## [Your instructions]
Carry over the material from the line containing "Where should I" through the end of the material, requests included, adding 102 to every coordinate in the answers. Omit the pictures.

## [Provided information]
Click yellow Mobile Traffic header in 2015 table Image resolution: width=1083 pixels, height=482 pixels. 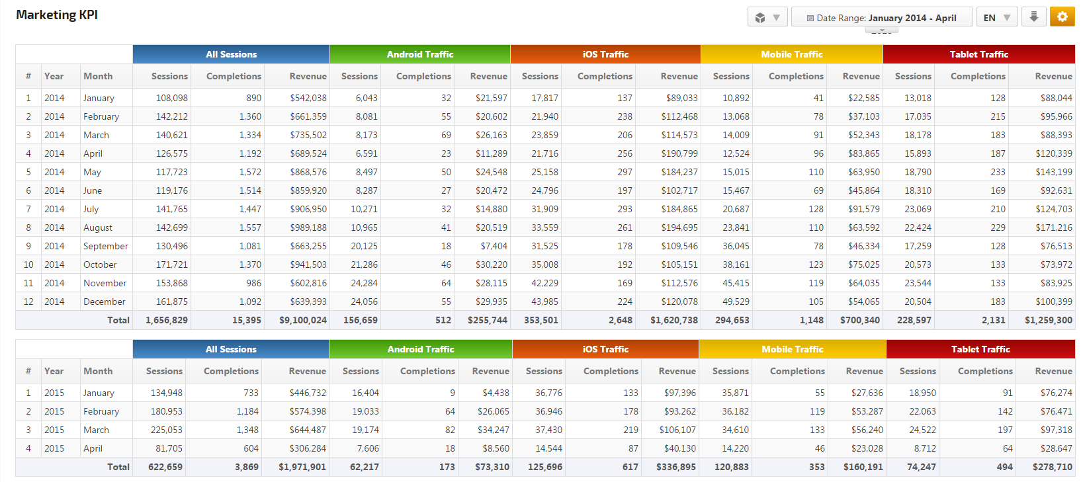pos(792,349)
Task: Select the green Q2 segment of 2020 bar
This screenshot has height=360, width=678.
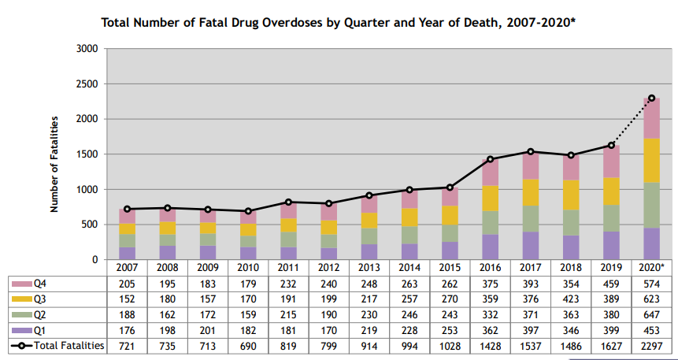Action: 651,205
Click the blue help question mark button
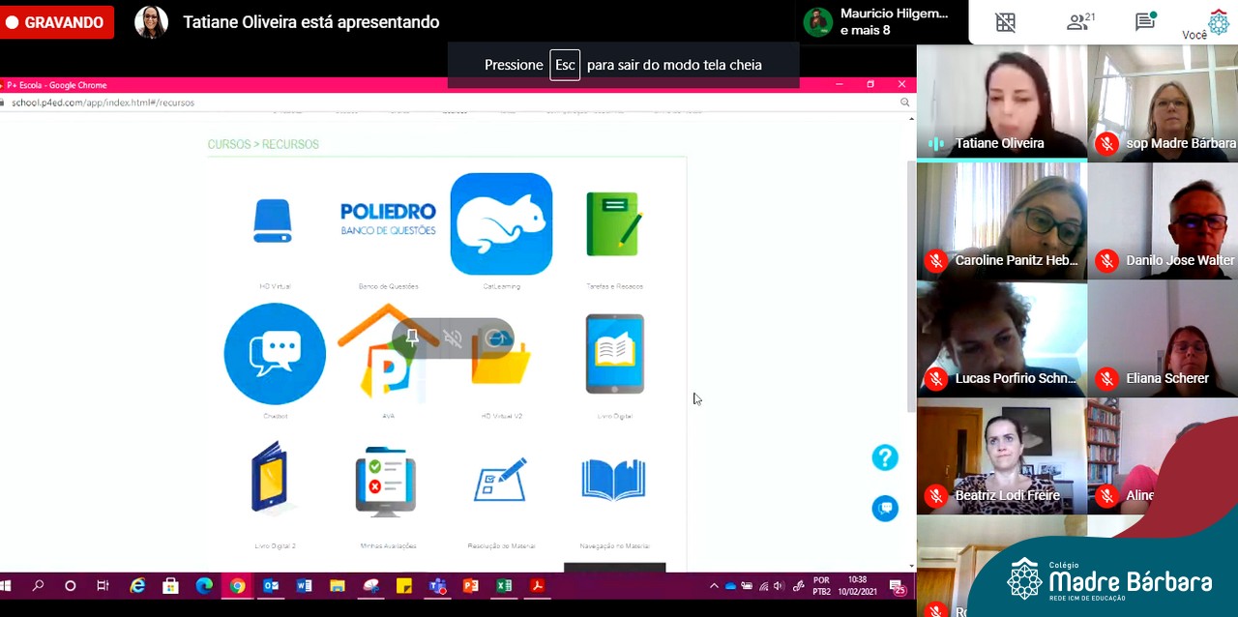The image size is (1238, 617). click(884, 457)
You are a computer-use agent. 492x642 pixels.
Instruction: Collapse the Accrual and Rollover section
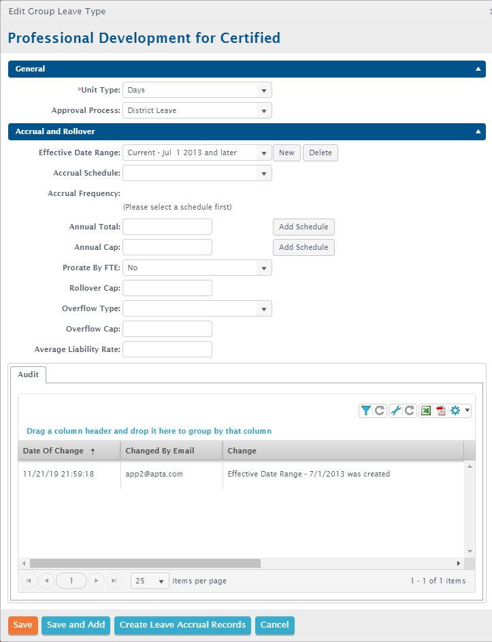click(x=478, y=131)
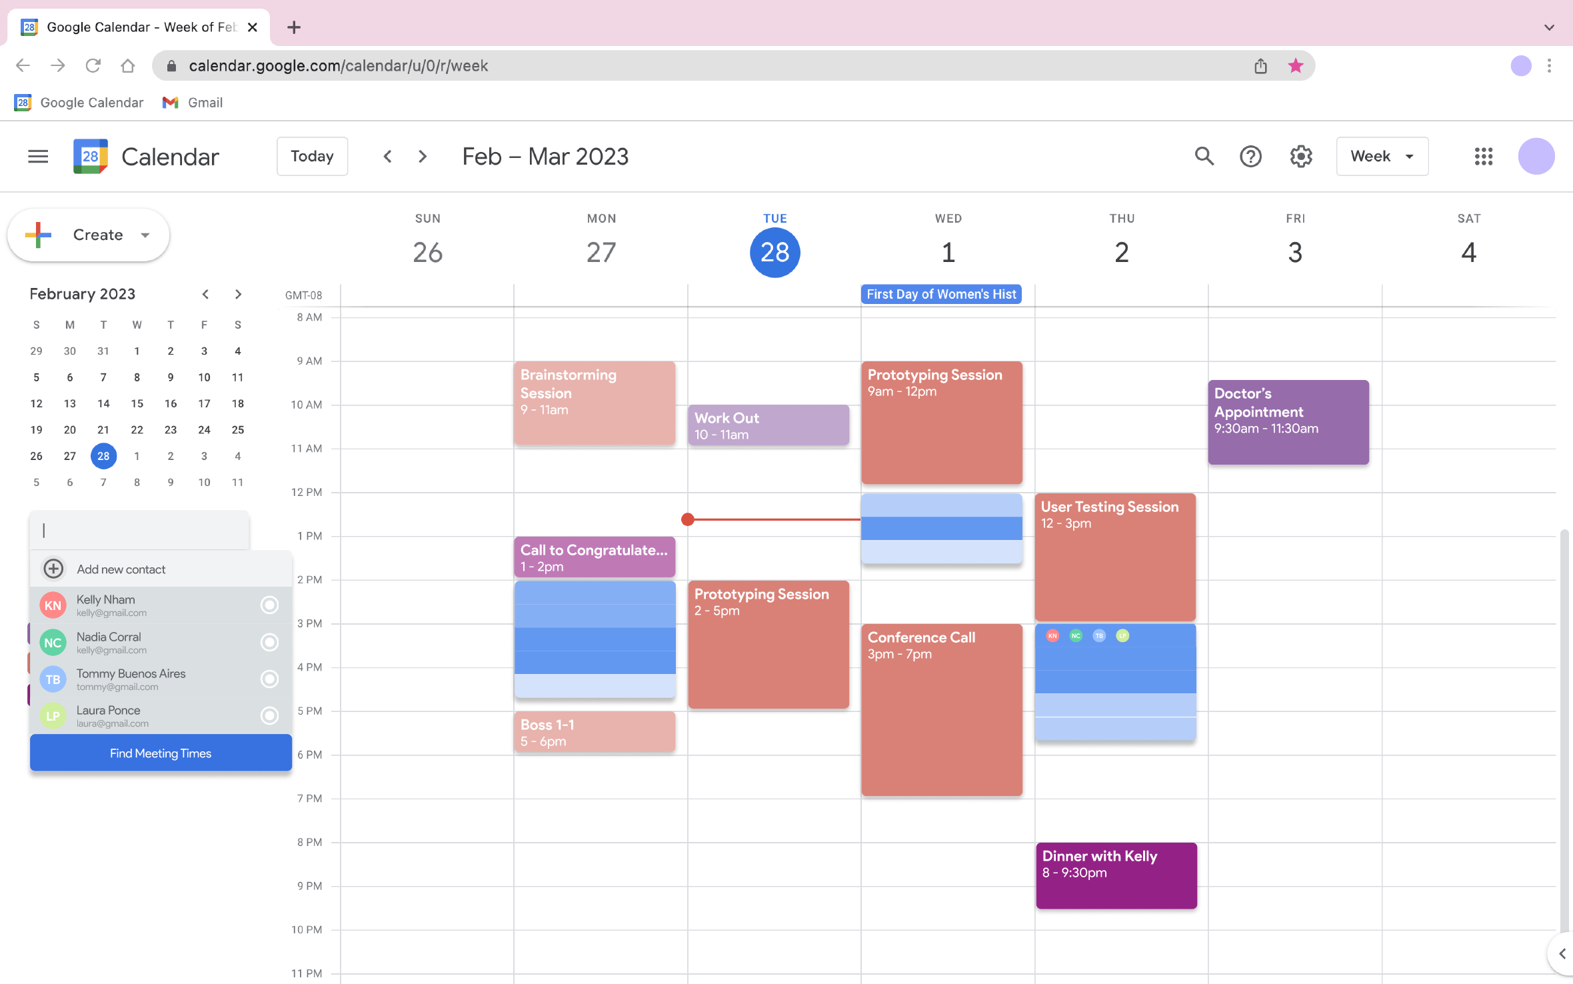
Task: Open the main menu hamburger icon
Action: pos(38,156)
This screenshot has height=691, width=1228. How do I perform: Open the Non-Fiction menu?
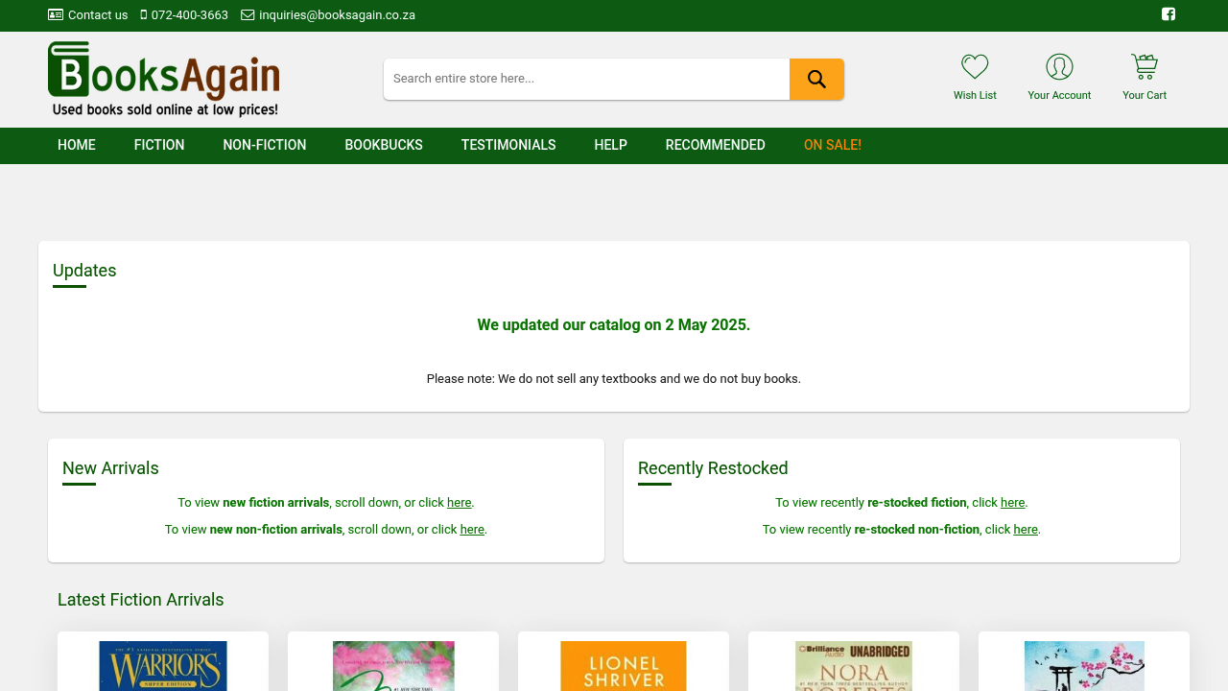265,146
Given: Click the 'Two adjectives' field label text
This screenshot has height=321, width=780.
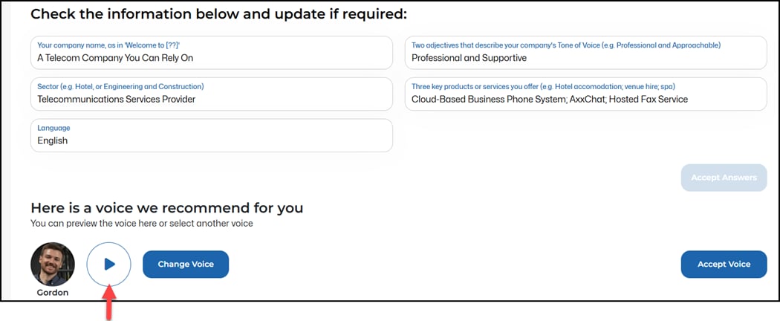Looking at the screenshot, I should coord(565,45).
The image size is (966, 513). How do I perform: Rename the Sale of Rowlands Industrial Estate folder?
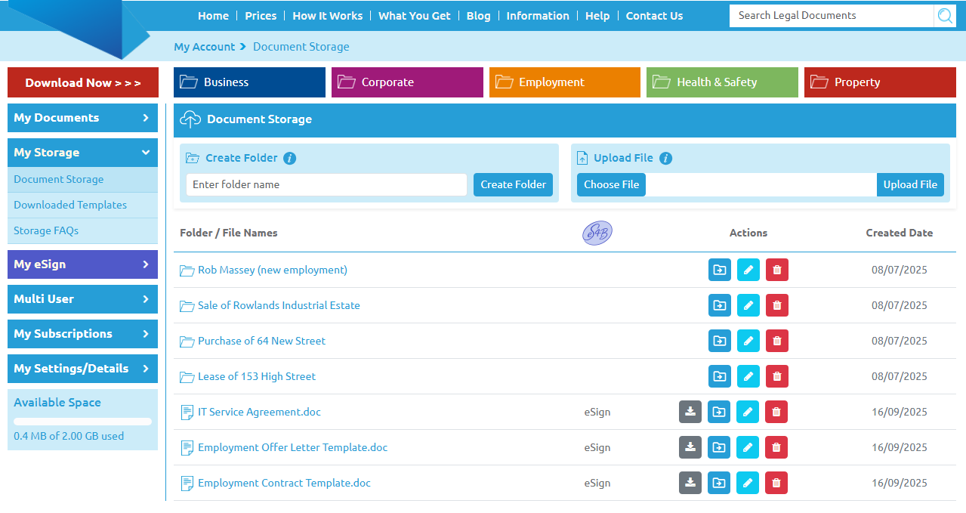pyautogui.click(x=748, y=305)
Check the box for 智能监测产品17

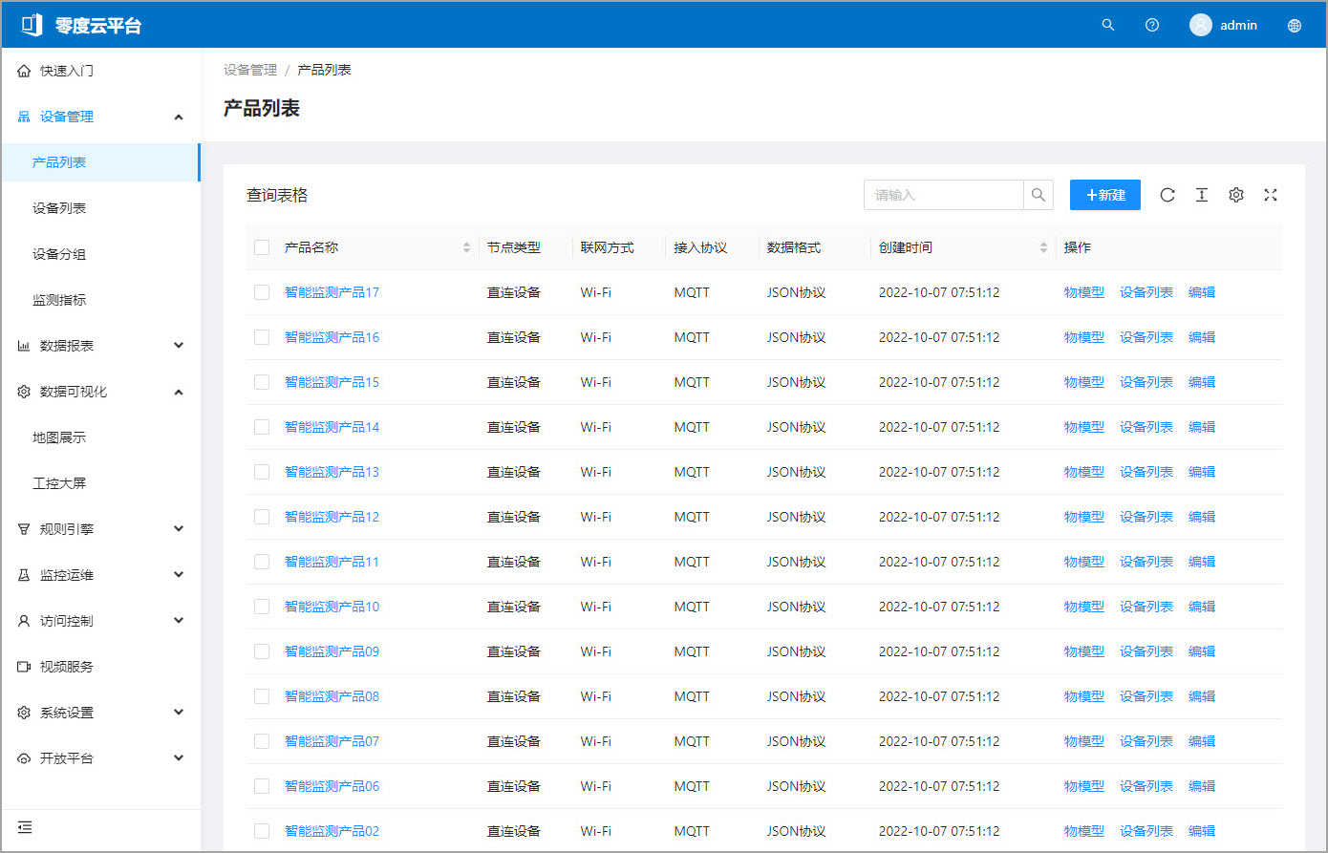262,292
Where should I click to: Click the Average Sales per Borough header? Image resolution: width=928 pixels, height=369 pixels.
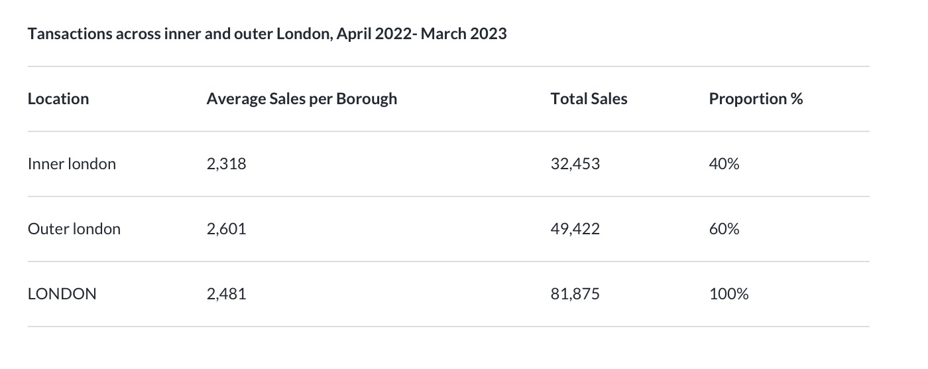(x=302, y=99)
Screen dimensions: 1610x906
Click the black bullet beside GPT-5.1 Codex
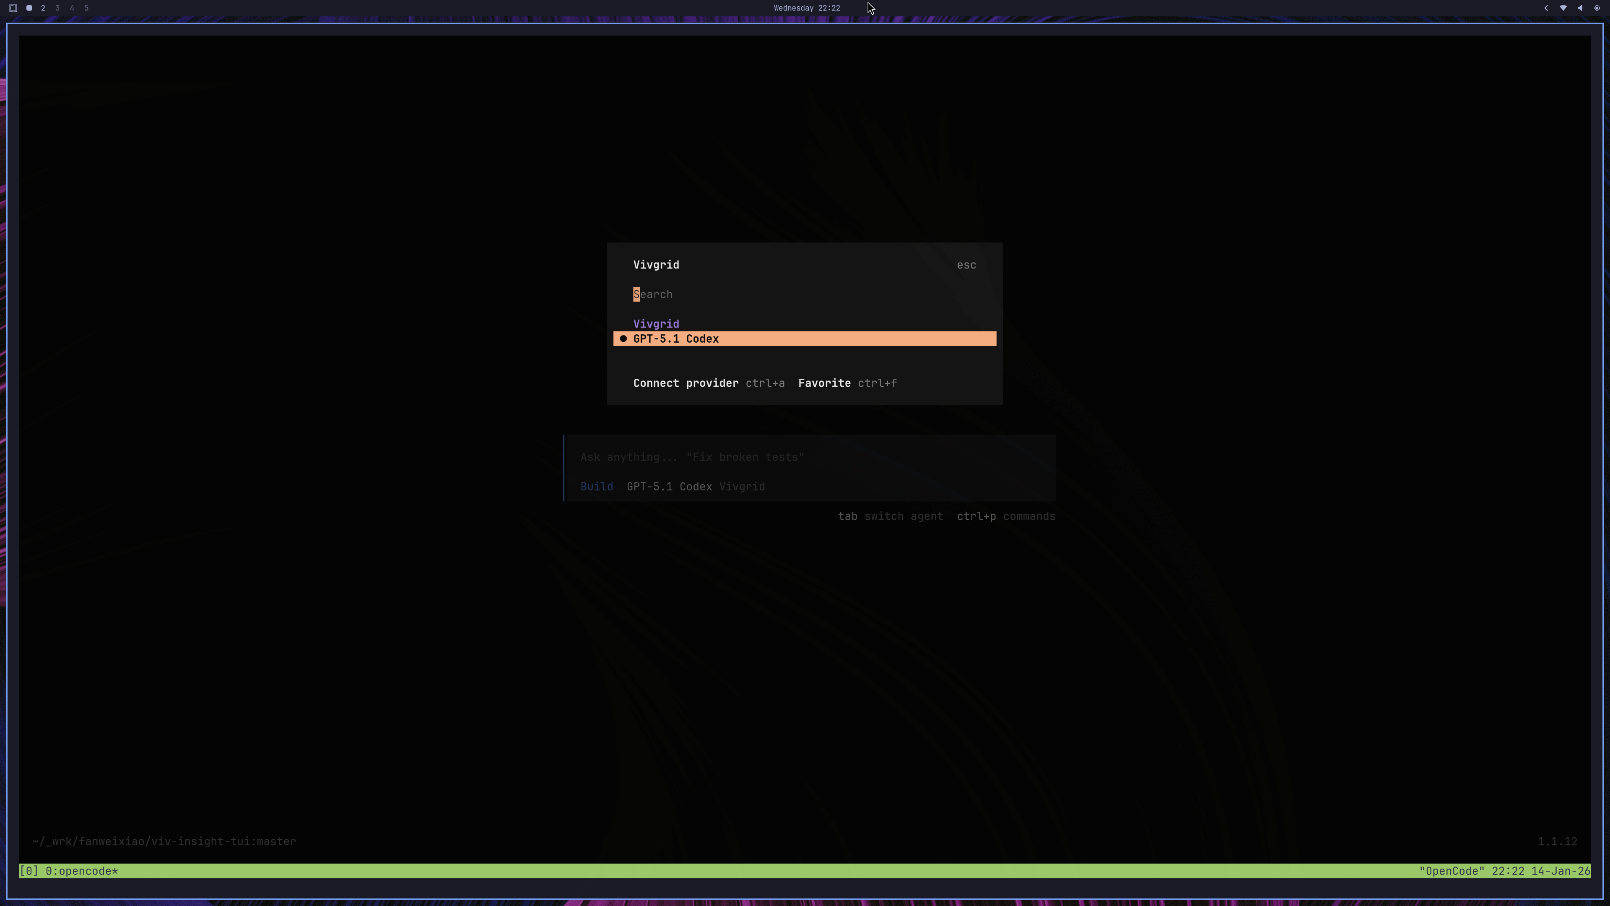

## [Solution]
Where should I click to: Click the Average Sales per Borough header? Image resolution: width=928 pixels, height=369 pixels.
(x=404, y=201)
Screen dimensions: 1610x906
Click the black bullet beside GPT-5.1 Codex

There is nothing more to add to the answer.